「エンブレム」

「ファイアーエムブレム 紋章の謎」
じゃたろう

皆が平気で「ファイアーエンブレム」と発音する(ぼくもです)、有名シミュレーションである。
そして、母ちゃん達には内緒だぞ、というCMをやっていたゲームである(大きく誤謬)。

初めてこのゲームに出会ったのは、シミュレーションかシュミレーションかどっちが正しいのかも判っていないほど昔の話である。
そう、コミュニケーションもコミニュケーションと…(大きく逸脱)

とは言っても当時は、知っていたのはいたのだが、友人がプレイするのを見ていただけであり、自分でプレイしたのは高校生になってからである。
しかも、ファミコンの元祖のものではなく、スーファミのヤツである。
この時点で各方面から邪道、邪道という声が聞こえてきそうであるが、私にとってはこのスーファミのヤツこそがファイアーエムブレムなので仕方がない。

して内容はというと…

ショージキ、何回リセットしたか判らない。
なんとまあ、いっぺん死んだキャラは生き返らないのですか!?
当然と言えば当然なのだが、ゲームの中ではそれはものすごくシビアに感じたものだ。
そして死んだキャラが生き返らないという事は、序盤で人死にが出るようでは、後半に益々厳しい戦いになるのではないか? という事から、「ひとり死んだらリセット」という自分の中でのルールを確立するに至る。

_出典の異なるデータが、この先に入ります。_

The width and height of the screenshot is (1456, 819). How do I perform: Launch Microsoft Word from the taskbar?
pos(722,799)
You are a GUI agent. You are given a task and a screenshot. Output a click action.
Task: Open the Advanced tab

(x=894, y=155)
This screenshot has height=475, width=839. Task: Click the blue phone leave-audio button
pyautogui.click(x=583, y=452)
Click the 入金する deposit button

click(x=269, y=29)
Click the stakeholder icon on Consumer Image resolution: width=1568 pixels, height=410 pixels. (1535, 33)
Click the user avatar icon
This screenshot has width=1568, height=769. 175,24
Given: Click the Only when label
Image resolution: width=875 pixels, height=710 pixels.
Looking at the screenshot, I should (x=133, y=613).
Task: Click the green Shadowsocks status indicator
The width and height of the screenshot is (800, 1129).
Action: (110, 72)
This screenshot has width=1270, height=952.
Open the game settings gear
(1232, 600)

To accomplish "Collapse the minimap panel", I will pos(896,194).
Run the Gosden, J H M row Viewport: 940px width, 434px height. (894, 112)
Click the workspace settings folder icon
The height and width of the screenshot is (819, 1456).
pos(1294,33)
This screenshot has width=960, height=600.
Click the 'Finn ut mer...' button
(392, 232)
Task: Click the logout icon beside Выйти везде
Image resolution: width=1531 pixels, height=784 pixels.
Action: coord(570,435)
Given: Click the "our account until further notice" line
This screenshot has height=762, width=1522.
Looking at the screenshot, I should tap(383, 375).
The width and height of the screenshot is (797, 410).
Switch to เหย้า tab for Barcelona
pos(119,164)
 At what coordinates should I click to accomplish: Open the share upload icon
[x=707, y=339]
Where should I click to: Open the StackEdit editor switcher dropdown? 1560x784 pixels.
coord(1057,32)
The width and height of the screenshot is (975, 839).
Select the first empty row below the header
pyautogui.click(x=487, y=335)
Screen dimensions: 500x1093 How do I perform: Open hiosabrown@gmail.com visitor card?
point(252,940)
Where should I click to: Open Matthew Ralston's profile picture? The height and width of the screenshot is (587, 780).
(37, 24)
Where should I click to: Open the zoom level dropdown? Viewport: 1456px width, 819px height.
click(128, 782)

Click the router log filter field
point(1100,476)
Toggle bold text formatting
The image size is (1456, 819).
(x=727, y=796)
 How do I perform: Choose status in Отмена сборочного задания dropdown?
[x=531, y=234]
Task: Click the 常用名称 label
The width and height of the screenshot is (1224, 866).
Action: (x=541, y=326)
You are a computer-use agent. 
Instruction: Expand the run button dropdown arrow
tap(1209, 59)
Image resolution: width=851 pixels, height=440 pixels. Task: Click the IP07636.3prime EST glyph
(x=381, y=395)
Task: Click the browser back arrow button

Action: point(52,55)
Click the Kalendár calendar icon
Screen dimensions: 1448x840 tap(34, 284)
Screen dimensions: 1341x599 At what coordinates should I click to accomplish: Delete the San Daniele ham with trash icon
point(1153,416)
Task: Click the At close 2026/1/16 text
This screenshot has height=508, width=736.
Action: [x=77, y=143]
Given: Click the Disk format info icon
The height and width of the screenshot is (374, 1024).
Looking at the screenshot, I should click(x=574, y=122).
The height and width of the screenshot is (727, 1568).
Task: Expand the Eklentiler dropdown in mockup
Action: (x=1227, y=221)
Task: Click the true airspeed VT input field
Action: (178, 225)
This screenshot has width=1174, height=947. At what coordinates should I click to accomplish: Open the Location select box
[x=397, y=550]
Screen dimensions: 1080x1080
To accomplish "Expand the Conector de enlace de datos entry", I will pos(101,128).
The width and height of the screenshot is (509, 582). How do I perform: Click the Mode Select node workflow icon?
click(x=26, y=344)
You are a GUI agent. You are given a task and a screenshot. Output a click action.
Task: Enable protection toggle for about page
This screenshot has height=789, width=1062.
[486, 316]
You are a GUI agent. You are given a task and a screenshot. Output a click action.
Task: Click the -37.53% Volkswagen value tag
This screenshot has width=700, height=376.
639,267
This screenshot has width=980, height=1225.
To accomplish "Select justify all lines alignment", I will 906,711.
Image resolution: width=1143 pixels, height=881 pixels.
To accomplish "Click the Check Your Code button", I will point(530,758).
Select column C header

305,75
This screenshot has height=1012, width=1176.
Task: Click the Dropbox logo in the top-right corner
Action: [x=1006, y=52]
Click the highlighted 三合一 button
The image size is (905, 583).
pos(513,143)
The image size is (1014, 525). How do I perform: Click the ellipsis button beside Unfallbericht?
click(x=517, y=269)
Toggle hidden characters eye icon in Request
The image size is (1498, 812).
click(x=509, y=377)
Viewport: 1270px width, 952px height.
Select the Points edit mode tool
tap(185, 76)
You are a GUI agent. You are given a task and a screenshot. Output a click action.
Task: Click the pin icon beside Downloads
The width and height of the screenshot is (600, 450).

しかも、ムズい(私がシミュレーション苦手なだけ?)。
いっぱいキャラがいるので、中には、このキャラはこのターン動かす必要ないな、という場合も出て来る。しかしそれでも、後から「あー、動かしておけばヨカッタ!」と思うことなどザラである。そのせいで後ろからヒタヒタと近付いて来ていた敵にそのキャラが仕留められたり…という事もままあった。
大袈裟に言えば、常にすべてのキャラがすべてのターン限界まで働いて、それで漸く突破出来るようなステージの連続なのである(やっぱり私がシミュレーション下手…)。
死亡するキャラが出るたびに、CMの「てーごわいーシミュレーション」というフレーズが頭に浮かんでは消えた。

しかしそれに関して文句はなかった。
そう、シビアでいい。シビアでいいのだ。
これは戦争なのだ、と思ったものである。
絵柄とかキャラとかのせいでとかく忘れがちだが、これは戦争のゲームなのだ。

となれば、常勝無敗というわけにはいくまい。それは当然だ。
そう思い、何度もリセットを繰り返しながらクリアーした時には、結局誰も死んでいなかったわけだが…

感想として、計算し尽くされたゲームだな、と思った。
難しい。確かに難しいのだが、どうにかしてどのような状態からでも勝てるようになっている、というバランスは素晴らしいものがあると思う。
同社の「カエルの為に鐘は鳴る」をちょっと思い出した。
そして、絵柄は軽薄だが、シミュレーション部分とシナリオ部分はかなり本格的。
有名なものにはちゃんと理由があるな、と感じたゲームだったね。

追記:スーファミのをやった後にファミコンの初代ファイアーエムブレムをプレイしてみたが、すぐやめた。
さすがにようやらん。
同じ顔多いし。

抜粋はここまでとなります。